Slice the desired amount of red onion thinly. Bring between ½ cup to 1 cup of white vinegar to a boil, then add an equal amount of white sugar and a pinch of salt. Add onions and remove from the heat. Toss in a little cilantro & a pinch of cumin. Let the onions sit in the liquid until ready to serve.
You know those recipes you would beg, borrow, or steal for? Yeah, this is definitely one of them.
Take this coleslaw to a potluck, grill-out, or summer picnic, and I guarantee you’ll have people clambering not only to lick the bowl clean, but also to ask you for the recipe.
I actually didn’t have to beg terribly hard to get this recipe myself—lucky for me, my friend Kathy is a generous recipe-sharer. She’s also responsible for broadening my culinary horizons and know-how when I was just wee college student some half-a-dozen years ago!

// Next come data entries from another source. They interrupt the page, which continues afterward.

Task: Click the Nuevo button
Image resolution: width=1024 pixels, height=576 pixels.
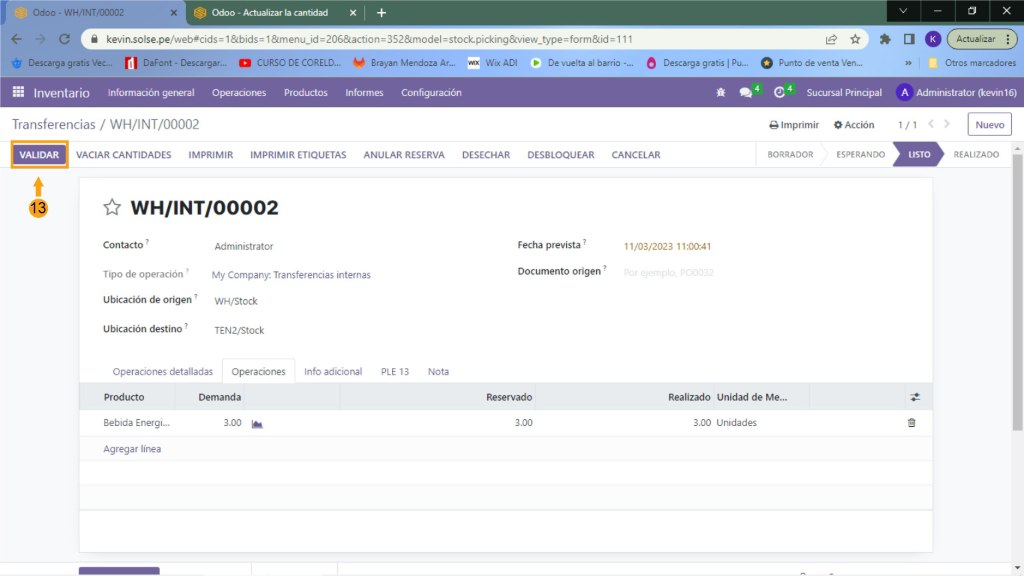Action: pos(988,125)
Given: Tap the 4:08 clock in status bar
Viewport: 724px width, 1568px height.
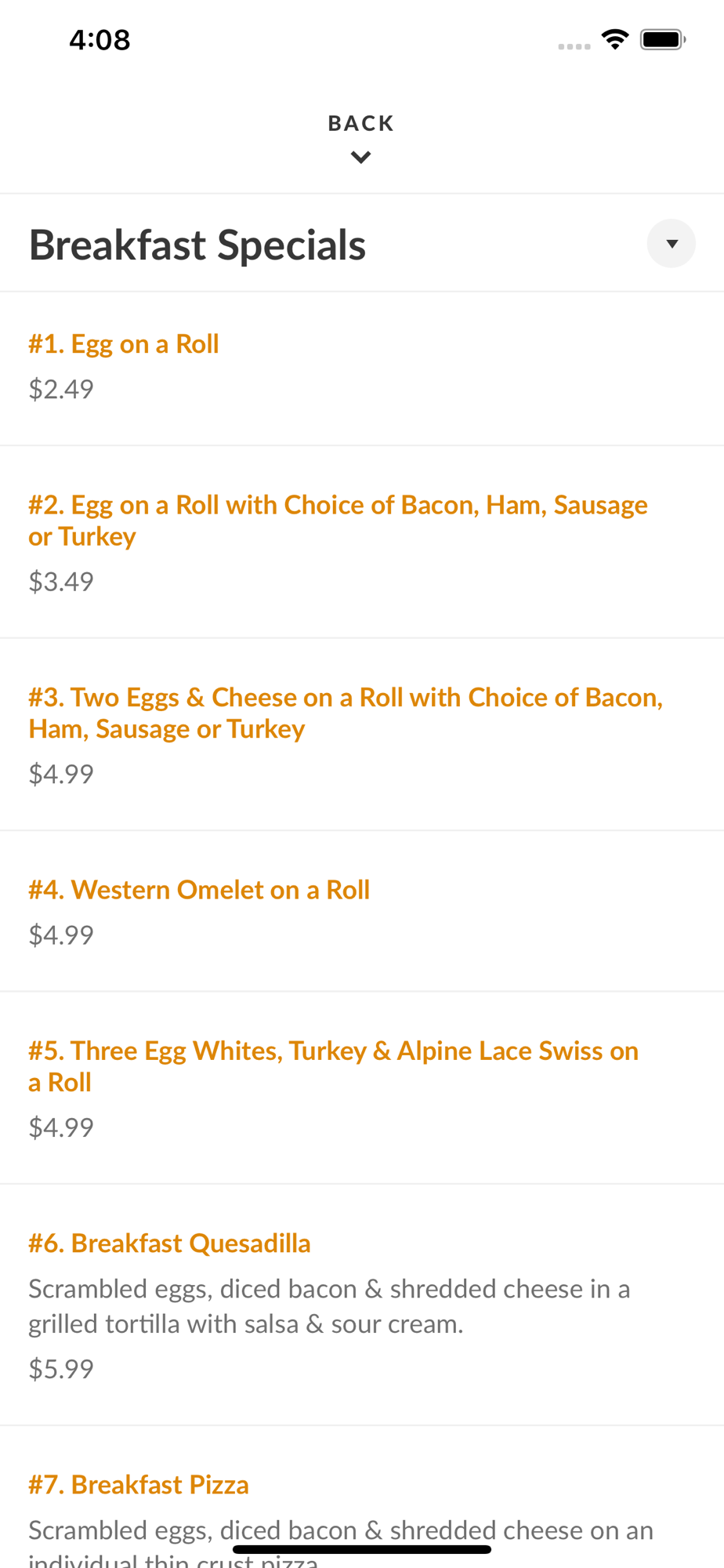Looking at the screenshot, I should [100, 39].
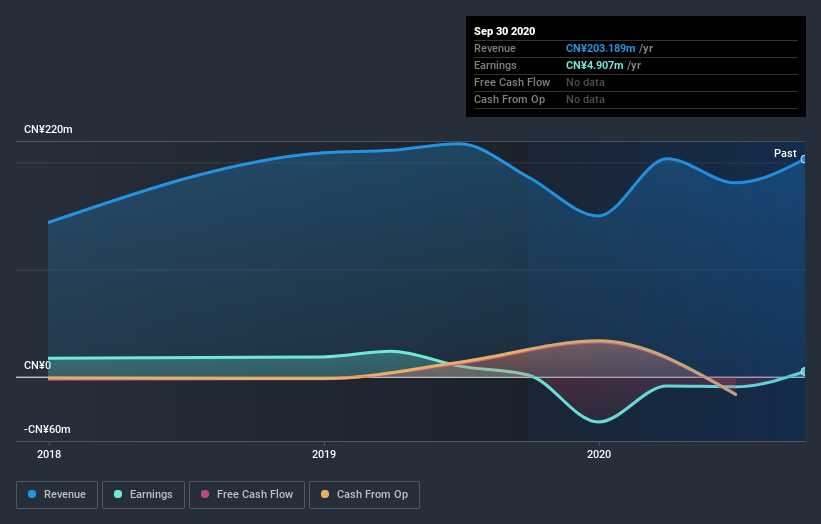Click the CN¥203.189m revenue value in tooltip
Screen dimensions: 821x524
pos(601,48)
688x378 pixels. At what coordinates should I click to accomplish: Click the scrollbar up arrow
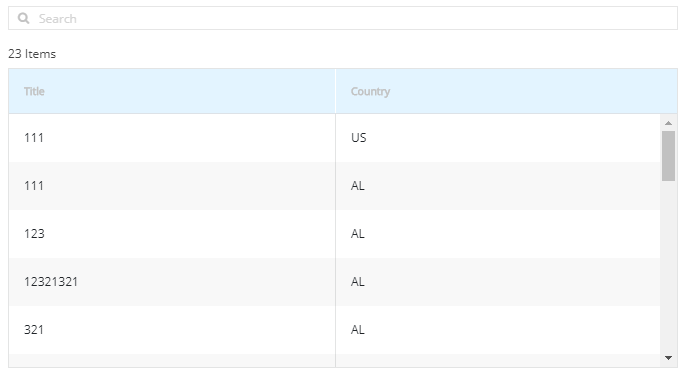[x=668, y=123]
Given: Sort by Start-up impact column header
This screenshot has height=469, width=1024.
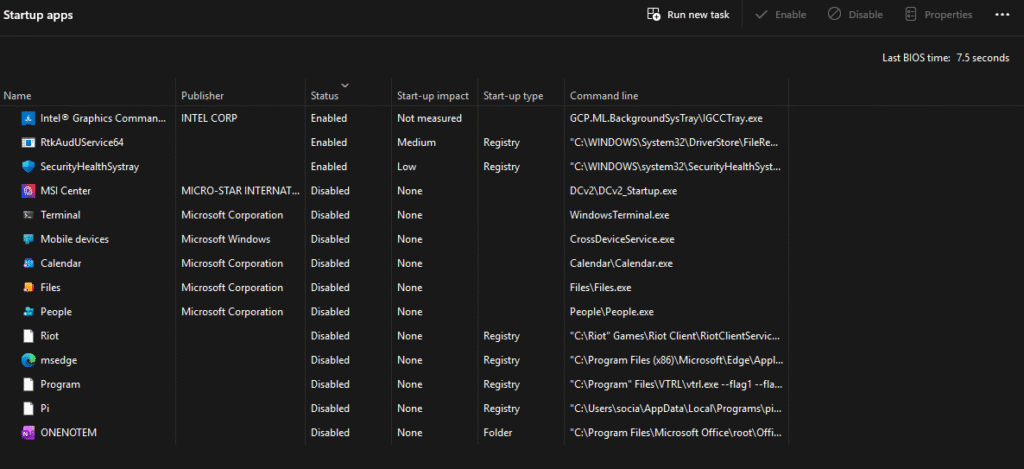Looking at the screenshot, I should [x=432, y=96].
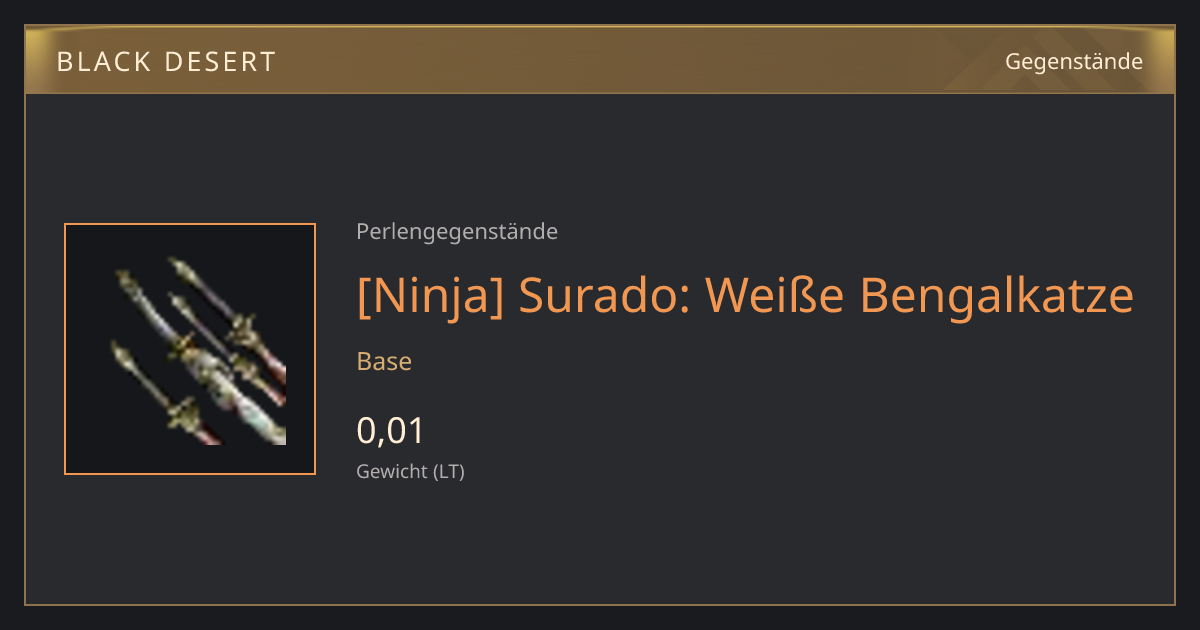Viewport: 1200px width, 630px height.
Task: Click the Surado weapon item icon
Action: [x=190, y=349]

This crunchy, spicy slaw goes well with just about any grilled meat or burger. Feel free to adjust the proportions in the dressing to suit your tastes. Coleslaw definitely qualifies as a summer classic, and I’ll eat it in pretty much any incarnation. How do you like yours?
COWBOY KICKOFF COLESLAW
adapted from the Mansion on Turtle Creek, Dallas (via K. Glenney)
This recipe makes a LOT of slaw, so feel free to halve it.
4 cups shredded cabbage
(I used both green & half red)
2 cups shredded carrots
2 bell peppers, julienned
(I used one orange & one yellow)
2 chopped jalapeños
(just 1 if you’re heat-shy)
½ bunch cilantro,
picked off the stem & rough-chopped
1 cup mayonnaise
2 T maple syrup
2 T vinegar
2 T Dijon mustard
1 T Worcestershire sauce
1 tsp. chili powder
1 tsp. cumin powder
1 tsp. coriander powder (if you don’t have it/can’t find it, not a dealbreaker)
1 clove garlic, minced
juice of ½ a lime
salt, to taste
Combine all the raw vegetables in a bowl. Whisk the rest of the ingredients together in a separate bowl, then pour over the vegetables. Toss to coat & refrigerate until time to serve. Best if made ahead! Those are four of the sweetest words in the English language: best if made ahead. Sigh.